Wielka Sobota to już czas, gdy rozpoczynają się przeżycia poranka wielkanocnego. Przed południem poświęciliśmy pokarmy. Podczas liturgii Wigilii Paschalnej wyznamy wiarę. W tym roku będzie ono wyjątkowo uroczyste, ponieważ będzie związane z 1050. rocznicą chrztu Polski.
Poświęcenie pokarmów jest najchętniej podejmowanym obrzędem przez wszystkich Polaków. Ponad 90 proc. domów przygotowuje tzw. święconki. Nie inaczej jest w naszej diecezji. - U mnie w domu koszyczek przygotowuje mama, a ja jej pomagam - mówi 8-letnia Zuzia. Mama wkłada wędlinę, chleb, jajka, sól, a do tego baranka i, oczywiście, palemkę. Zuzia dokłada kilka cukierków i mały ulubiony batonik.
W kościele seminaryjnym pokarmy święcił Patryk Golczyński, alumn III roku. To jego pierwsza taka posługa w czasie formacji do kapłaństwa. W grudniu ubiegłego roku z kolegami z rocznika otrzymał prawo noszenia stroju duchownego.

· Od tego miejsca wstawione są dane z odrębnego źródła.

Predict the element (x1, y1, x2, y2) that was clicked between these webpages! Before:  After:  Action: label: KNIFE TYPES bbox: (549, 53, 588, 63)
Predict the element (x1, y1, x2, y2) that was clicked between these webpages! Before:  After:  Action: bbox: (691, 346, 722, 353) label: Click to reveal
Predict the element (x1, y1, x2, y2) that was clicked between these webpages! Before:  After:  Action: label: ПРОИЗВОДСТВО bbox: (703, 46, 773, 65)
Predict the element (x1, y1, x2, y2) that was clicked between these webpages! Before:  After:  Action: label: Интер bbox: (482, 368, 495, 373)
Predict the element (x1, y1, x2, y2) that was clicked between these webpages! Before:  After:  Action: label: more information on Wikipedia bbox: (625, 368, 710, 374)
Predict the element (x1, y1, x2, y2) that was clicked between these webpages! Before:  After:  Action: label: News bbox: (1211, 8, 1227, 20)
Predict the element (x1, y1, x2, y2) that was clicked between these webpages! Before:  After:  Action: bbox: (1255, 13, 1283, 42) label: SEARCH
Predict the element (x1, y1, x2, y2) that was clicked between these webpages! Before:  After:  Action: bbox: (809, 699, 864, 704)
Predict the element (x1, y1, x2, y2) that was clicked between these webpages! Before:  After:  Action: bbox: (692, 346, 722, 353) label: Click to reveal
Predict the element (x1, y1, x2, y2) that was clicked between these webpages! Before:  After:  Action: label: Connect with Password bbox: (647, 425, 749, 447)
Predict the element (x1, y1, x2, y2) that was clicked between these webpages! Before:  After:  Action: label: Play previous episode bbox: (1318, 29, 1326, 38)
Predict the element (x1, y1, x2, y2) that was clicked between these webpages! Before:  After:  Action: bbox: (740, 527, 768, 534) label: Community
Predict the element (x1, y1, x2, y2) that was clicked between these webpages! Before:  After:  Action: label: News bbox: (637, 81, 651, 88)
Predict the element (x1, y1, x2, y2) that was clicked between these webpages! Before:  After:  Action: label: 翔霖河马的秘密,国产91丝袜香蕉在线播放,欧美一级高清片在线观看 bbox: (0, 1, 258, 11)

W przyseminaryjnym kościele pw. Chrystusa Kapłana w Radomiu pokarmy święci al. Patryk Golczyński
ks. Zbigniew Niemirski /Foto Gość
Patryk wyjaśnia symbolikę tego, co wkładamy do koszyczka: - Mięso w postaci wędlin przypomina baranka paschalnego, którego składano w ofierze, a którym ostatecznie stał się Pan Jezus. Jajko jest symbolem życia, natomiast chleb przypomina te chleby, które rozmnożył Jezus Chrystus dla rzesz ludzi, oraz chleb, który w Eucharystii staje się Jego Ciałem. Sól z kolei to symbol ochrony przed zepsuciem.
W tradycji ludowej jest jeszcze chrzan. Jego ostry smak symbolizuje gorycz Chrystusowych cierpień dla naszego zbawienia. Poświęcone pokarmy zostaną włączone do wielkanocnego śniadania.